Writing has been a medium through which I have not only been able to express my thoughts, but my anger and my sadness as well. And as much as it has been a beautiful and healing experience to see how my words have touched peoples hearts and how those same words have forced me to explore places in my heart, soul and mind that I neglected before, I’m realizing that it isn’t enough for me. In this day and age, where lives are taken before a single word or thought is uttered, words aren’t enough. So I’m hoping that this trip will give me examples of how to step out and turn my words into actions. I’m hoping that through this trip I get the opportunity to observe the different ways in which people organize, whether it is within an NGO, a forum, a Safe House or a state office. Also, specific to human trafficking, I’m really interested in learning about how laws have changed in San Diego over the years to accommodate the growing knowledge base on human trafficking, as well as their successes and challenges in implementing these laws. I am also hoping to get a glimpse into how human trafficking is dealt with on a grassroots level. Lastly, I believe I’ll learn more about activism, and other ways to effect change, from my fellow group members.

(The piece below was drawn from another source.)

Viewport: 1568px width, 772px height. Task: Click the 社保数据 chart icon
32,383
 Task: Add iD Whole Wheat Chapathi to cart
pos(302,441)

I think this trip might give me the motivation I need to not only get more involved in activism, but to be more intentional with the causes I involve myself in. I also believe that the trip might push me to be more aware of not only myself but also those around me. At a recent speaker event, which featured Anna Deavere Smith, I recall her performing a monologue of one district education officer, who spoke about how much of a blessing it would be for her to even save one life among the disenfranchised and marginalized students whom she served. I have usually looked towards making mass change; trying to think of ways to change many lives at the same time, why? Ideas are sexy when they’re big, more noble and exciting that way, and they also make for better monologues. However, I’m beginning to understand how beautiful and miraculous it is to impact even one life; to ensure that one less person feels neglected and to see to it that one more person knows they are wanted and cared for. And although I still believe in my large dreams, and I am still working to effect that widespread change one day, I’m praying that this trip further instills within me the desire to impact even just one life.